A reader objects to our image caption describing Northern depictions of the capture of Confederate president Jefferson Davis at the end of the Civil War. After Davis was finally tracked down by Union cavalry in Georgia and hauled back to Fort Monroe in Virginia, many Northern newspapers reported that he had been disguised in women’s clothing. Historians have suggested that this is a myth, but our caption does not pass judgment either way, making the reader’s “Sorry” unnecessary, perhaps. That the reader operates a blog titled Confederate Crybabies, the most recent post of which compares Confederates to the Taliban, may give you a decent sense of where he’s coming from. Here’s the letter:
Sorry, the clothes Davis wore when he was captured were very much his wive’s clothes.
In fact, his wife wrote about it, in a letter in her own hand, that surfaced 50 years later.
Remember—this comes from his WIFE’S letter—which she urged be kept secret. The letter is available here.
She claims it was HER idea—and that she pleaded with him to dress that way (I doubt it—no one told Davis what to do, he was a control freak).
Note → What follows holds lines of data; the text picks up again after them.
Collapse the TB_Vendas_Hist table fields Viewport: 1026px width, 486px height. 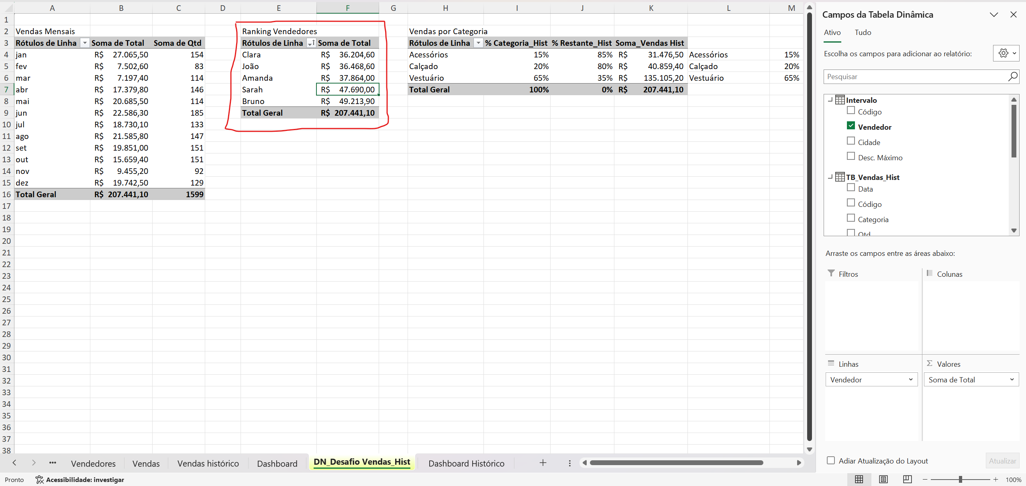(830, 177)
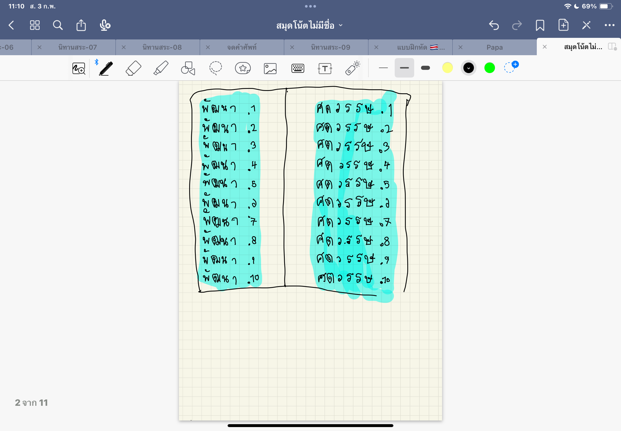
Task: Open the more options ellipsis menu
Action: [609, 25]
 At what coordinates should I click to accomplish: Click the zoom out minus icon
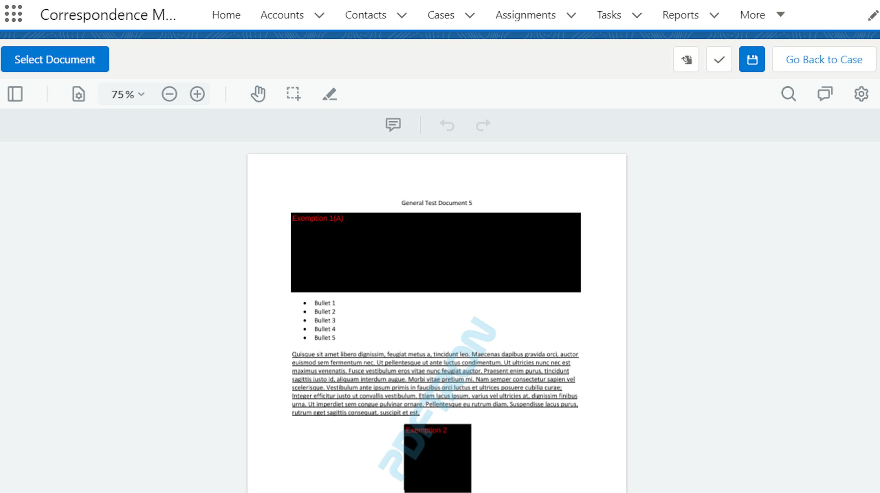(169, 94)
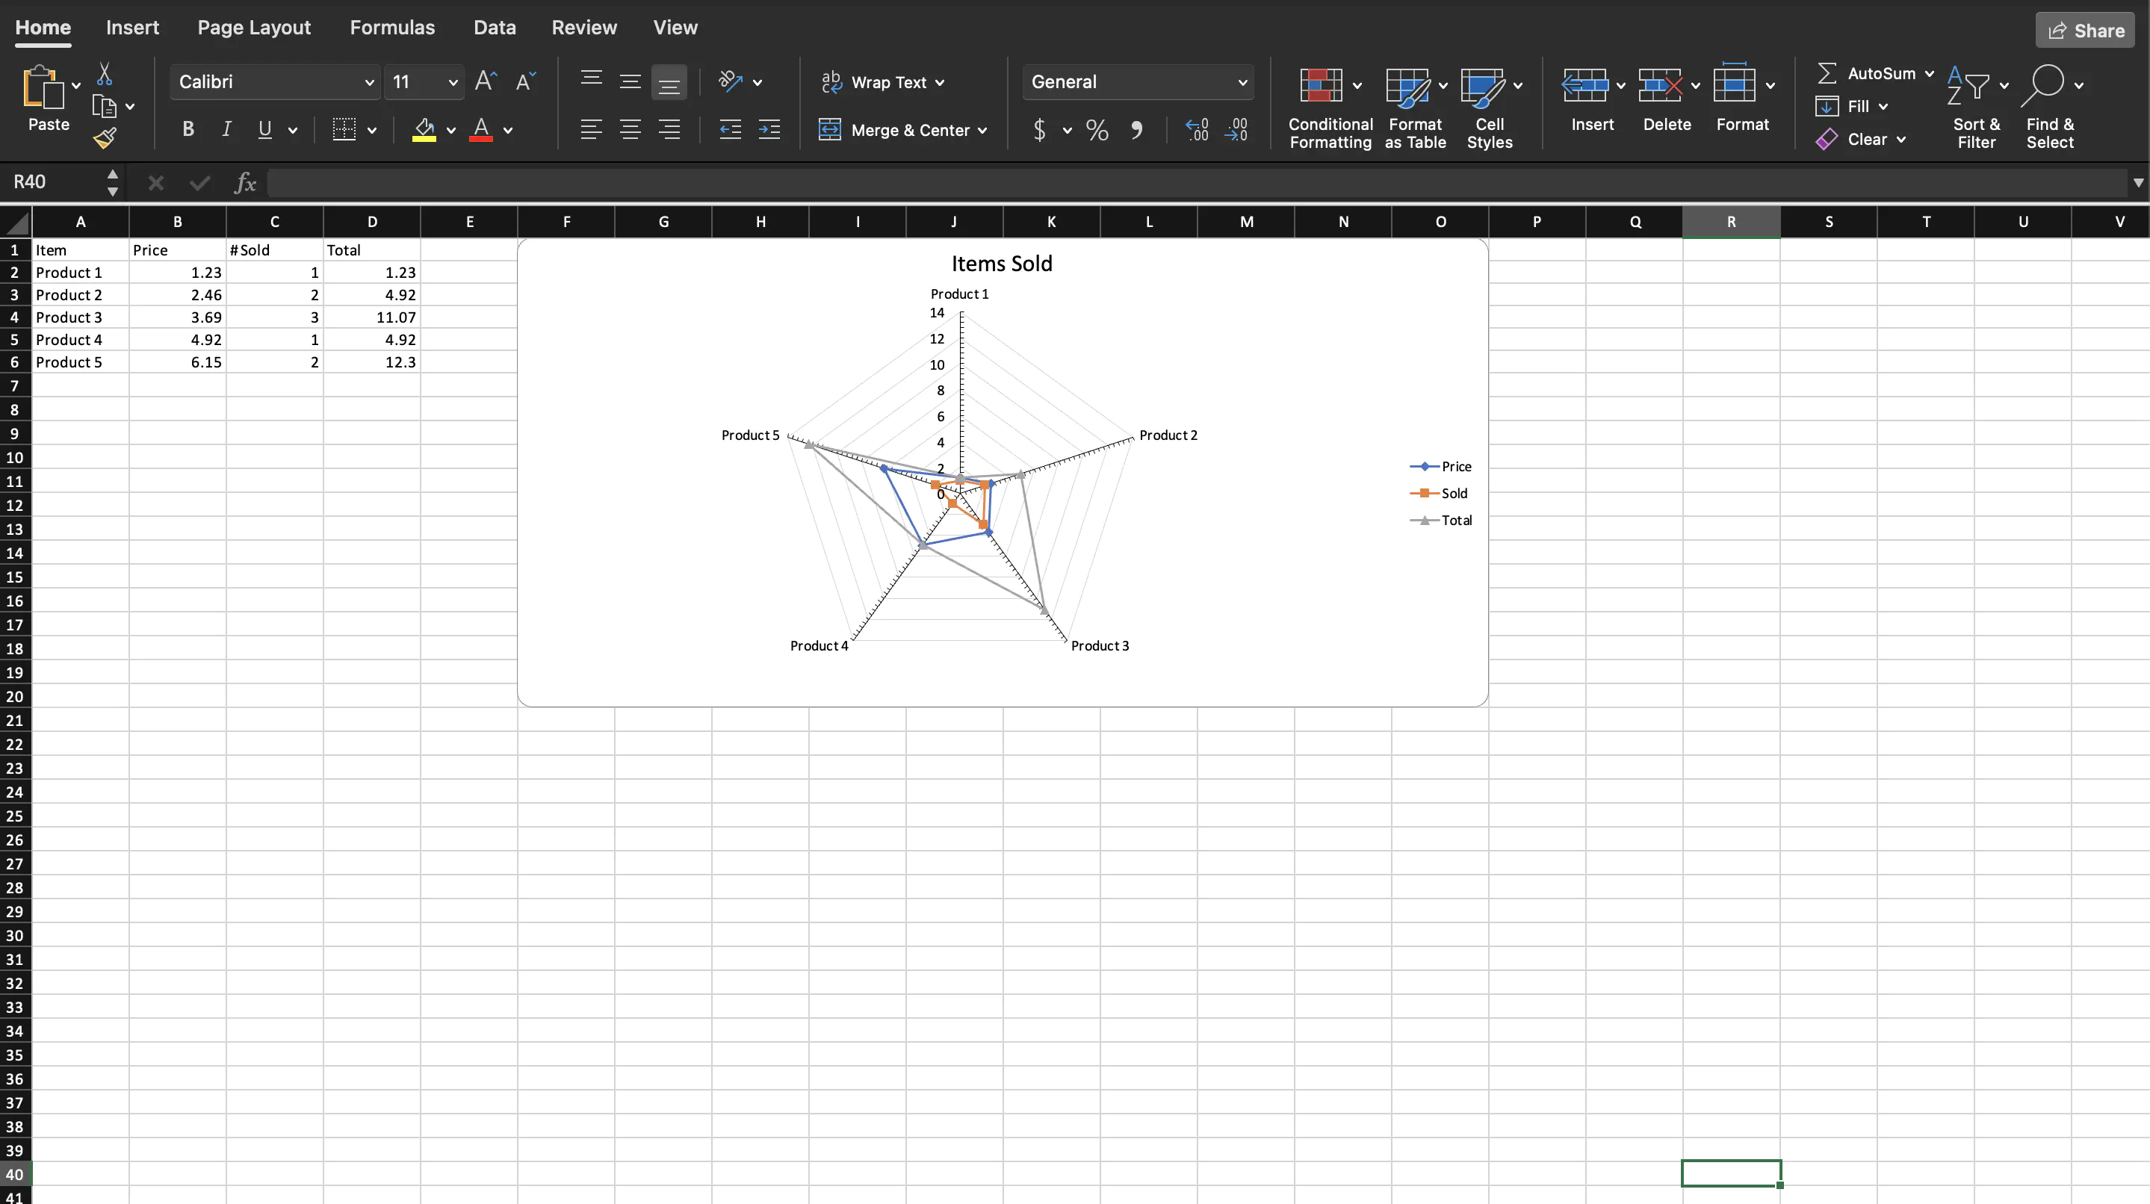This screenshot has height=1204, width=2150.
Task: Click the Cut scissors icon
Action: click(x=104, y=74)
He was in a “dressing gown” she claims, NOT in ordinary clothes at all. And she put a shawl over his head just before he ran. She said she told the soldiers it was her mother.
So there is NO question he was dresssed enough like a woman that she tried to pass him off as a woman. She says so.
He didn’t have a hat—she said—he lost it. He didnt wear normal clothes that day—she said so. Was it her actual dress? She says dressing GOWN—something he wore in summer when he was sick.
Then she says—in effect—well so what if he was dressed as a woman, because he did it for the South! Then she begs the reader of the letter not to make the letter known, or it would embarrass Davis.
You can discount the soldier’s own reports that he was dressed as a woman—and ignore the actual dress that was on dispaly for 20 years in the War Department.
But you can’t deny Mrs Davis own 20 page letter to her friends about this. She is trying to minimize his guilt in it—but she actually confirms the substance of the Union soldier’s report.
The Confederate apologist have never been able to change their own speel about his capture, even after his wife’s own explicit letter came out in 1908. In fact, almost no Davis biographies even mention her letter, which is by far the most important eye witness account of the capture.